Once you reach the line containing "The width and height of the screenshot is (982, 526)." in the data below, restate each line word for word up to and including the one containing "Task: Open the Sources tab".

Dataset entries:
- Opening Delimiter -
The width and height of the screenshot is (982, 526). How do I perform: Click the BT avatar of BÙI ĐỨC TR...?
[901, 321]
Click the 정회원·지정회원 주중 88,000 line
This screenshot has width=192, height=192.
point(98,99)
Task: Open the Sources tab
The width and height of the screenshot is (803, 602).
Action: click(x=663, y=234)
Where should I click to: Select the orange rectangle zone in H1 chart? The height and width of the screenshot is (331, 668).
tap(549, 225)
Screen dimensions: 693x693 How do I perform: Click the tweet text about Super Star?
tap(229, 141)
- Closing Delimiter -
- Opening Delimiter -
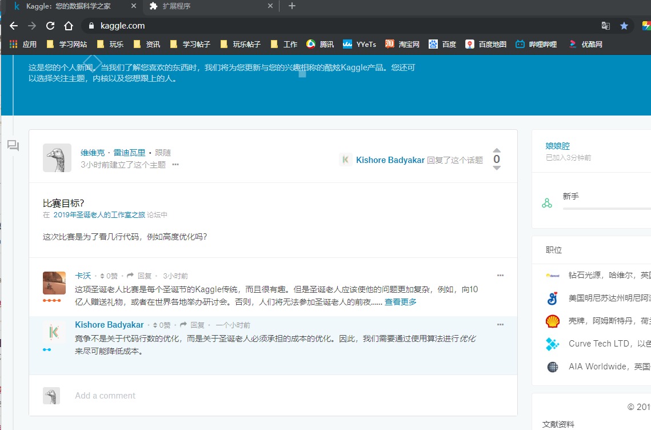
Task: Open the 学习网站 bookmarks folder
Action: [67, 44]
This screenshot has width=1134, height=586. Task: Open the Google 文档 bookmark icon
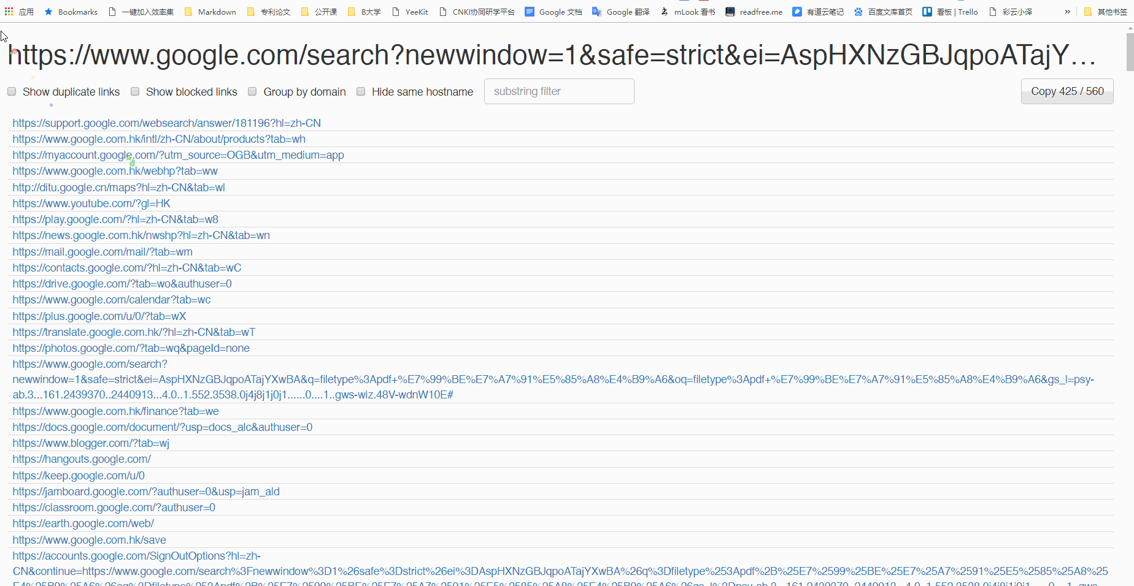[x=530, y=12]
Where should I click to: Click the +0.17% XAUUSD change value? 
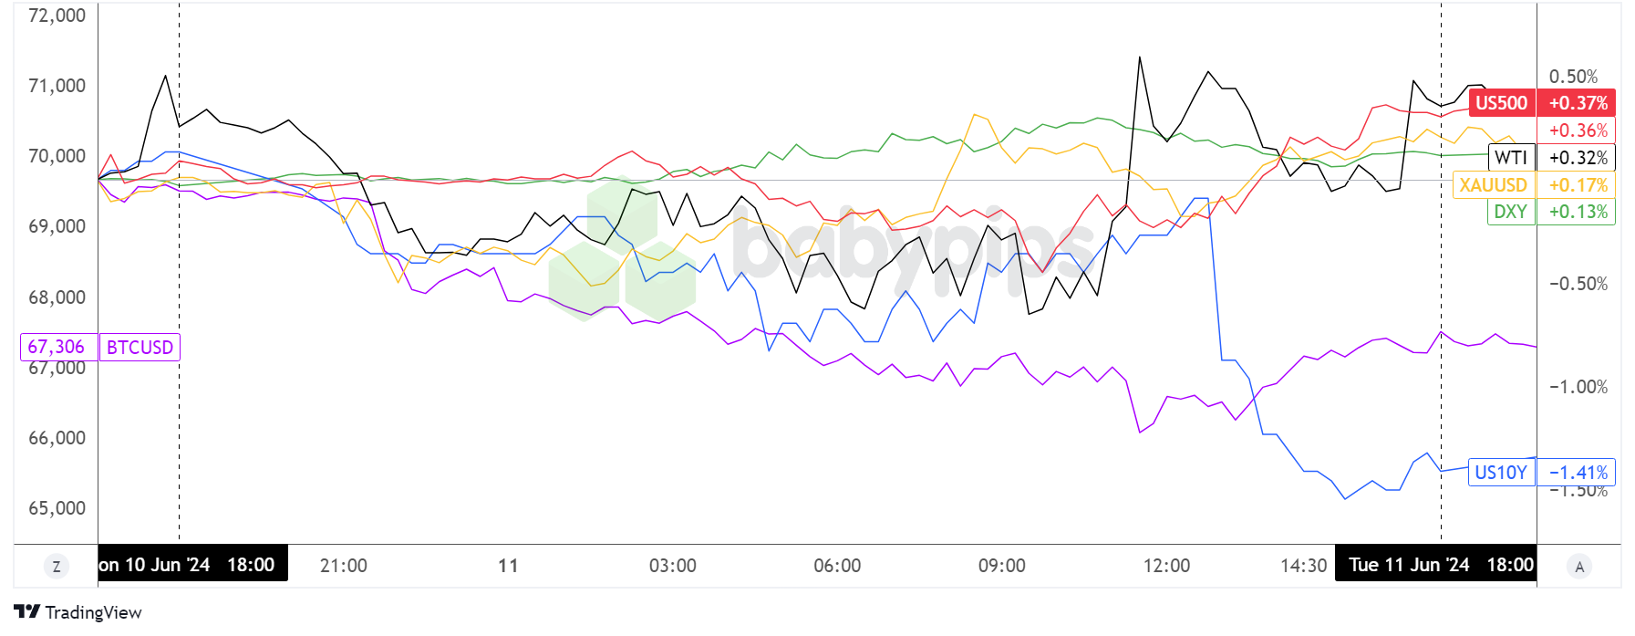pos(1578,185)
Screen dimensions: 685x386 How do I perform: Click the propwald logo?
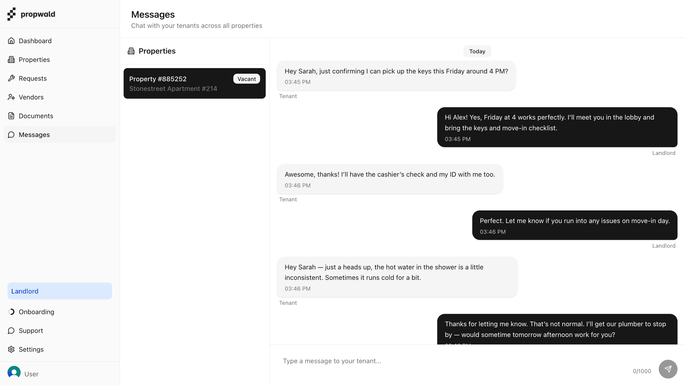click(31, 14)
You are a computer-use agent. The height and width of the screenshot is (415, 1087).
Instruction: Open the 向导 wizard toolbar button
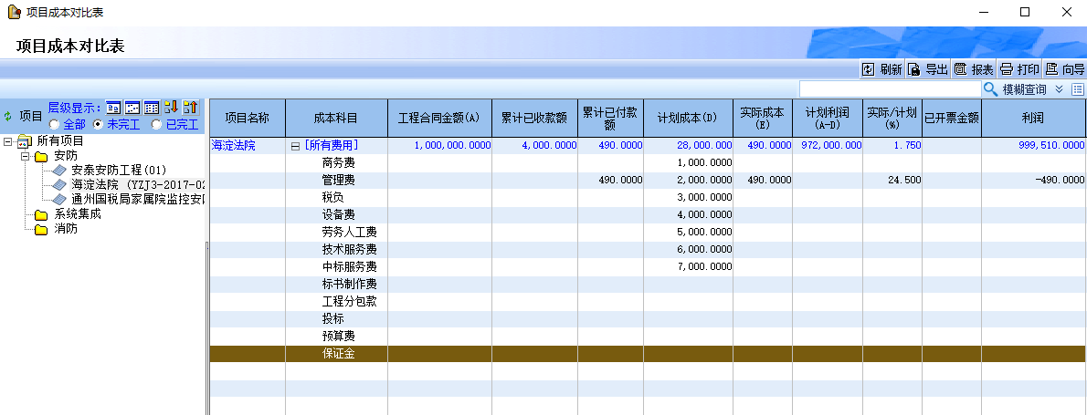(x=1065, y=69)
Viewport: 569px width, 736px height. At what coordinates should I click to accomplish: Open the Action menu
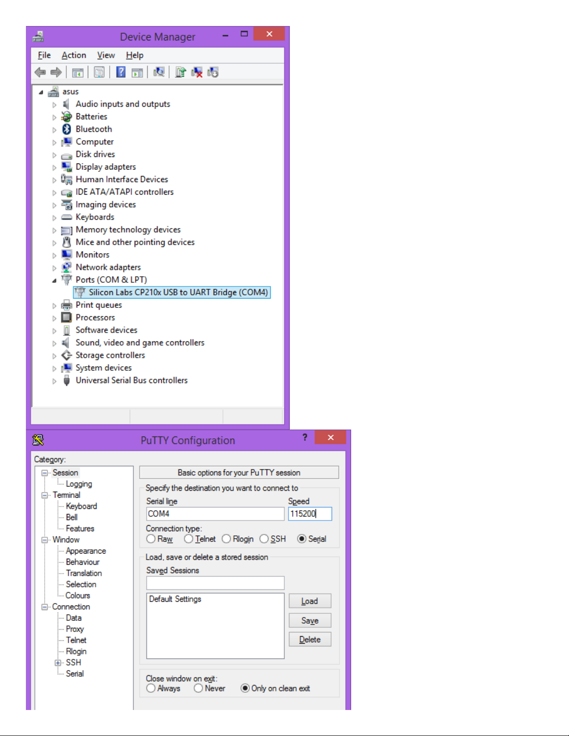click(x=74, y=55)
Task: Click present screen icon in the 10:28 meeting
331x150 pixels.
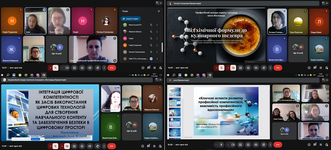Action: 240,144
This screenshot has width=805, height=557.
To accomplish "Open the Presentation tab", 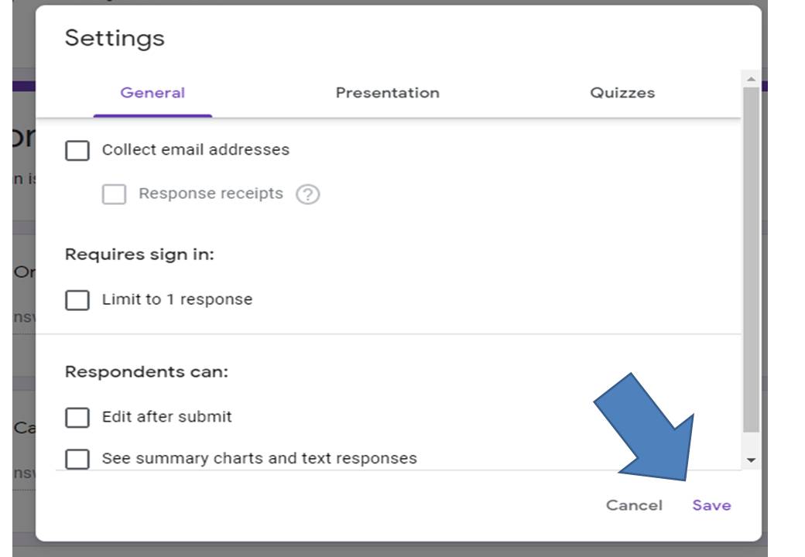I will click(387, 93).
- Closing Delimiter -
- Opening Delimiter -
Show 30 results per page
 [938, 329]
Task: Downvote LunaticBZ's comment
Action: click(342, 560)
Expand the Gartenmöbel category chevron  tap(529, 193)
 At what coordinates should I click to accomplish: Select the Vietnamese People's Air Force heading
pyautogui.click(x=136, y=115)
- Closing Delimiter -
Answer box:
The width and height of the screenshot is (982, 526). How do I perform: Click the BT avatar of BÙI ĐỨC TR...?
[901, 321]
Click the 정회원·지정회원 주중 88,000 line
This screenshot has width=192, height=192.
point(98,99)
Task: Open the Sources tab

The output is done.